Two-photon spectroscopy of locked-11-cis-rhodopsin: evidence for a protonated Schiff base in a neutral protein binding site.

Abstract

The nature of the protein binding site of rhodopsin was studied using 2-photon spectroscopy to assign the location of the low-lying covalent 1Ag*--like .pi..pi.* state in a model rhodopsin containing a locked-11-cis chromophore. The 2-proton thermal lens maximum is observed at 22,800 cm-1, .apprxeq. 2000 cm-1 above the 1 photon absorption maximum, indicating that the protein environment has induced a level ordering reversal of the low-lying .pi..pi.* states relative to that observed in retinyl Schiff bases in solution. The spectroscopic results clearly indicate that the chromophore is protonated and that the binding site is unchanged.
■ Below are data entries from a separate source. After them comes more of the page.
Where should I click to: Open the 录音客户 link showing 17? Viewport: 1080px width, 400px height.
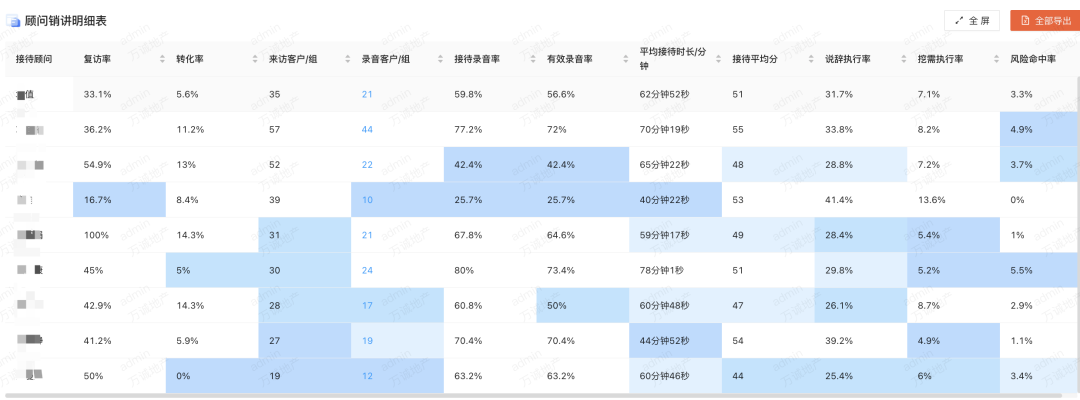367,305
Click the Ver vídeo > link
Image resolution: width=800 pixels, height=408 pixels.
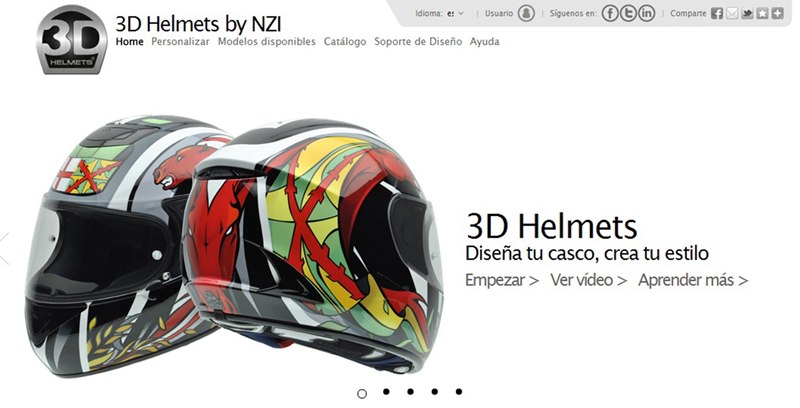(x=588, y=280)
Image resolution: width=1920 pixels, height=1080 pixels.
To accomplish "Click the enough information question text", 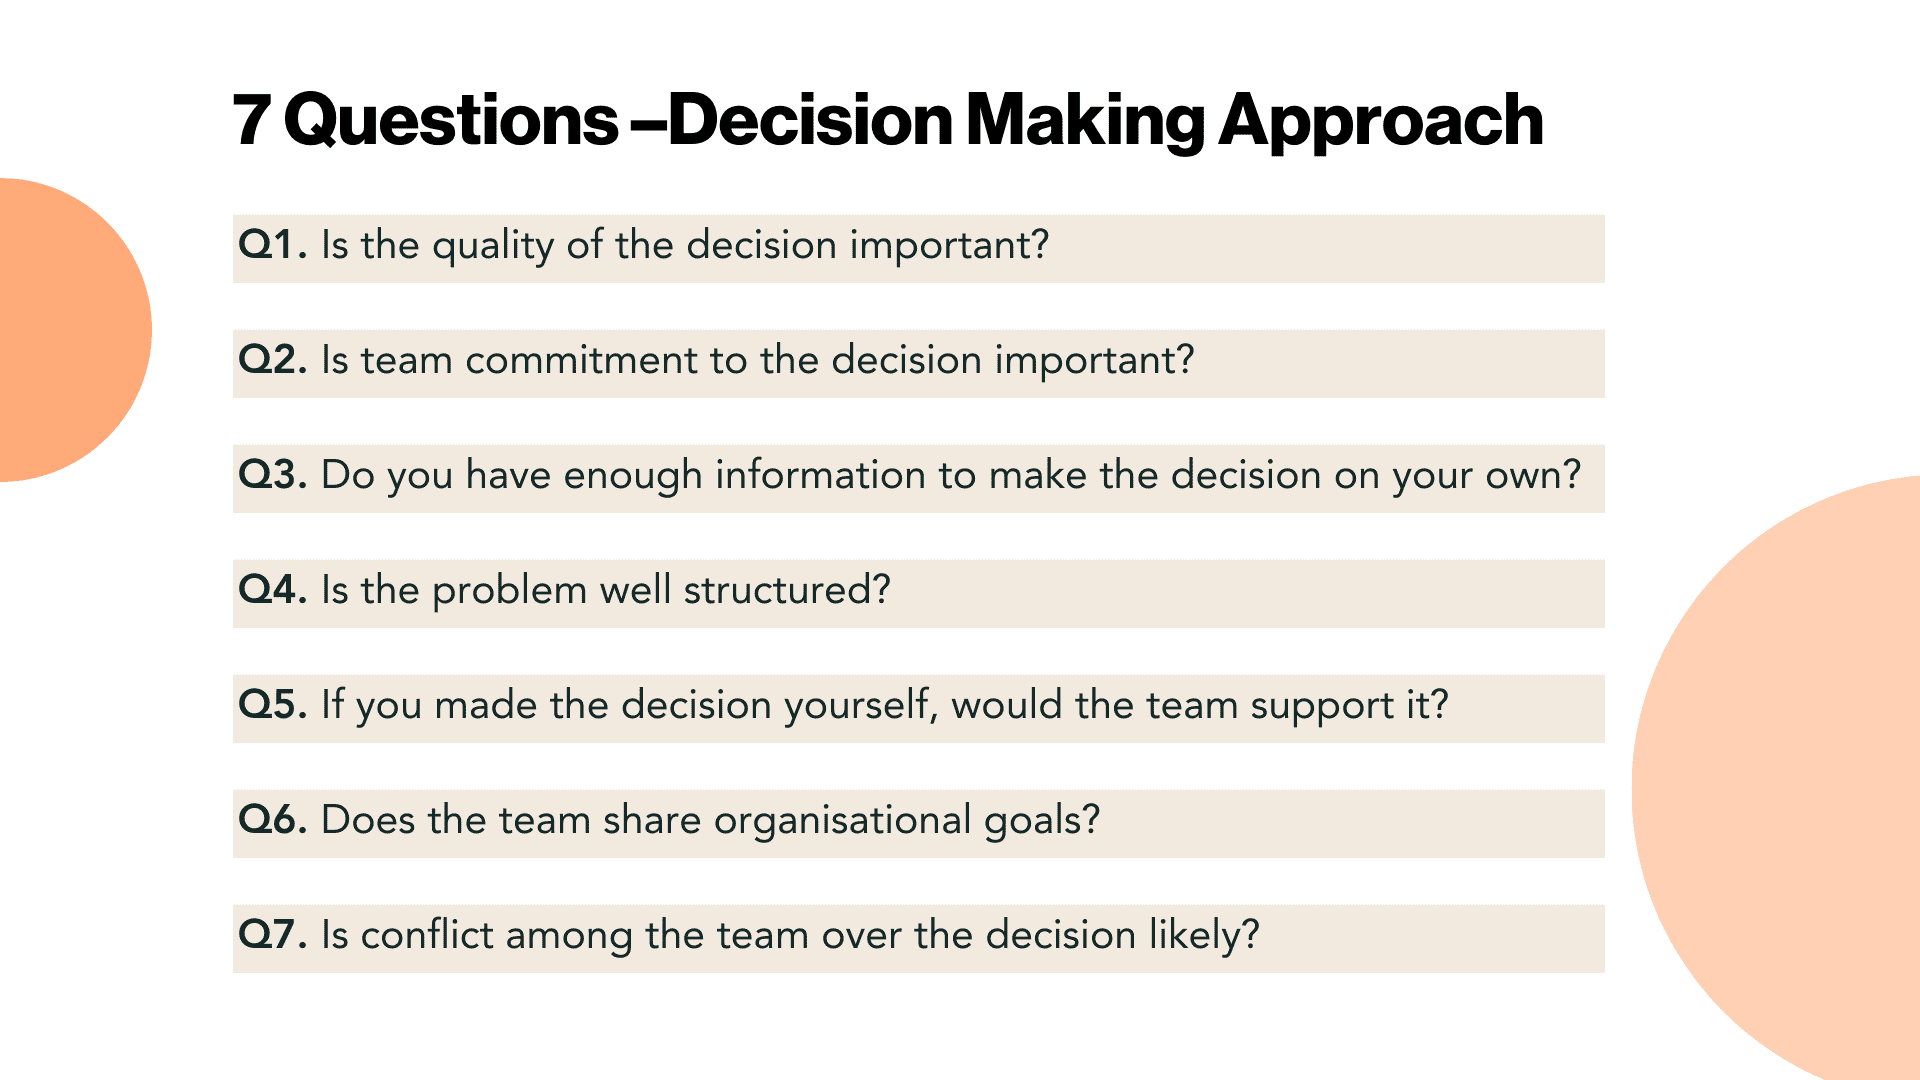I will pos(950,475).
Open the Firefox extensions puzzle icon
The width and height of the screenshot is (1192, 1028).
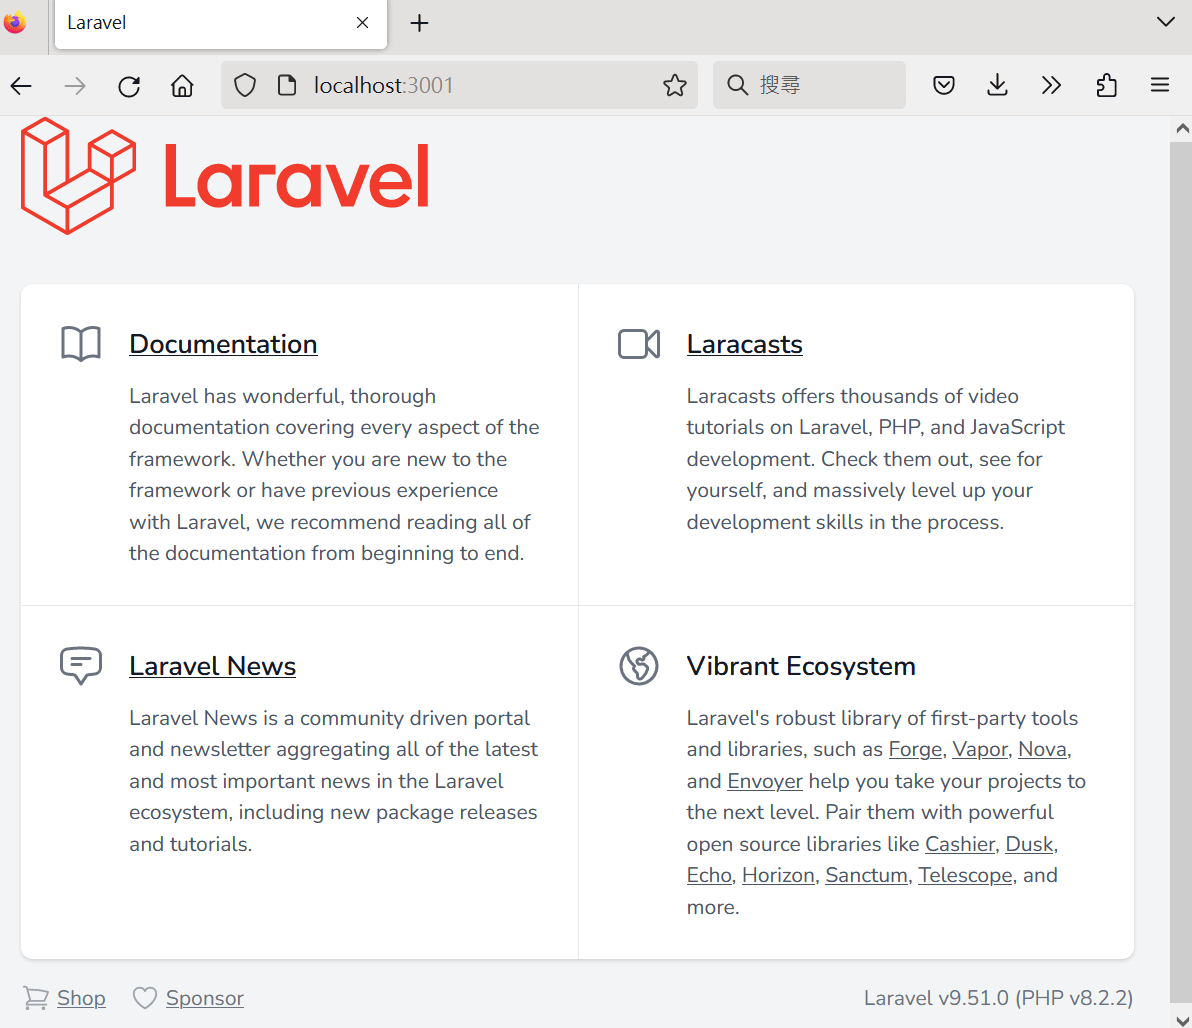pos(1106,85)
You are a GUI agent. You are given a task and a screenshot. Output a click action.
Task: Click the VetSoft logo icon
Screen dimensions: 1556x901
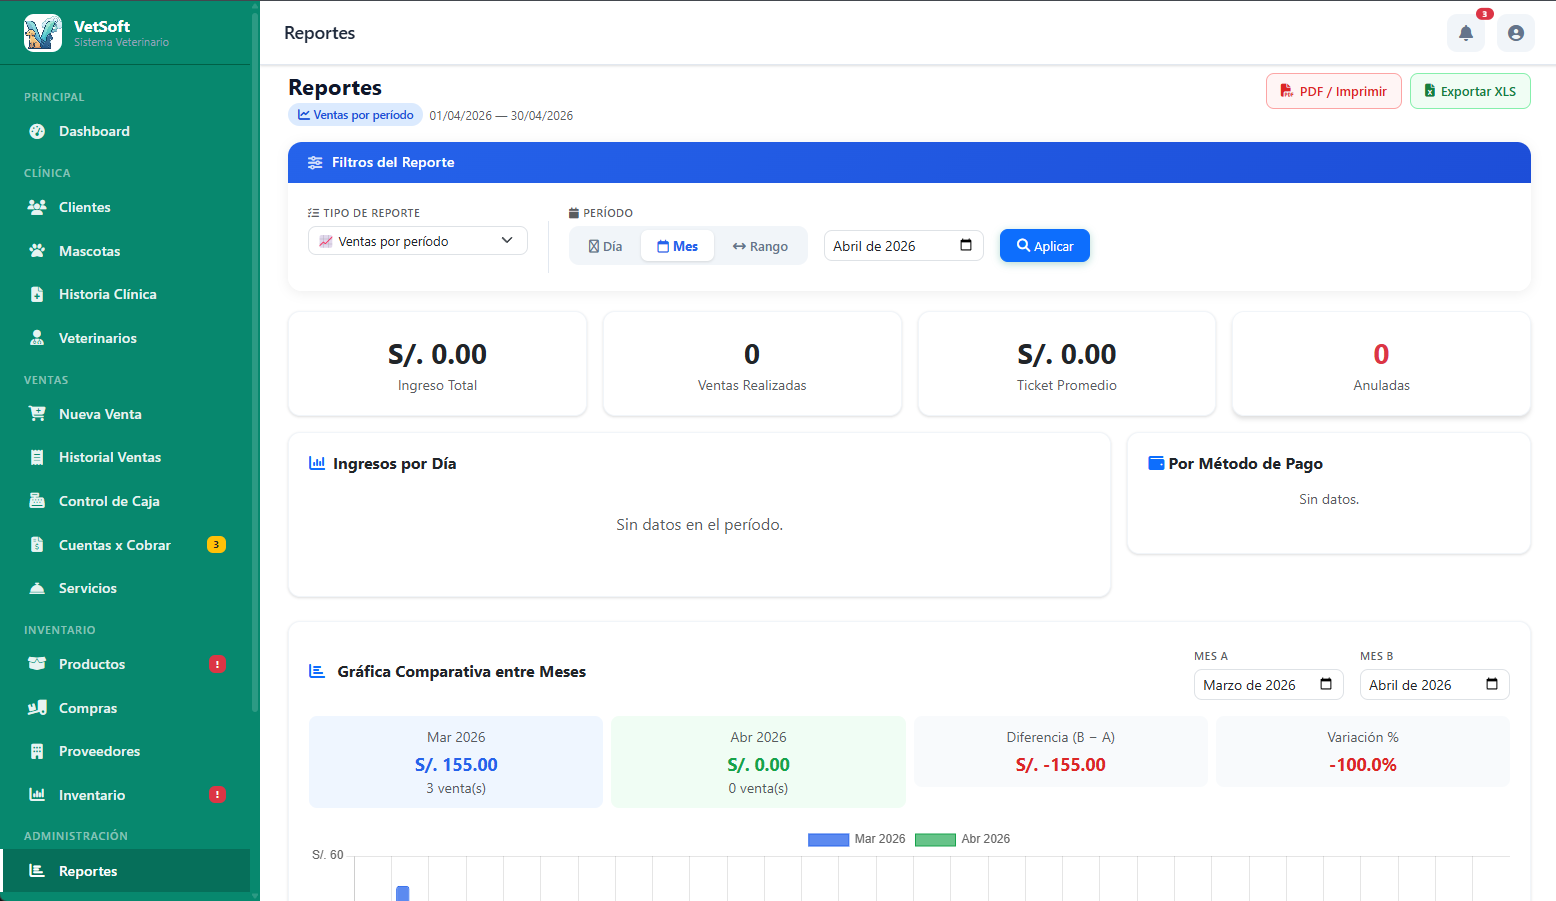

Electrostatic energy contour maps of the binding site are calculated, showing possible locations for the external counterion(s). Two models of the binding site are proposed that accommodate the available spectroscopic data. One model involves a protonated Schiff base chromophore stabilized by a single negatively charged Asp or Glu residue. A more complicated model involving 2 residues (one charged, the other neutral) is also proposed. The latter model is interesting because it also accomodates the observed deuterium isotope effect in the form of a proton translocation between the 2 residues. The translocation is assumed to be a ground state process, initiated subsequent to the photoisomerization of the chromophore and energetically driven via destabilization of the counterion environment as a result of isomerization-induced charge separation.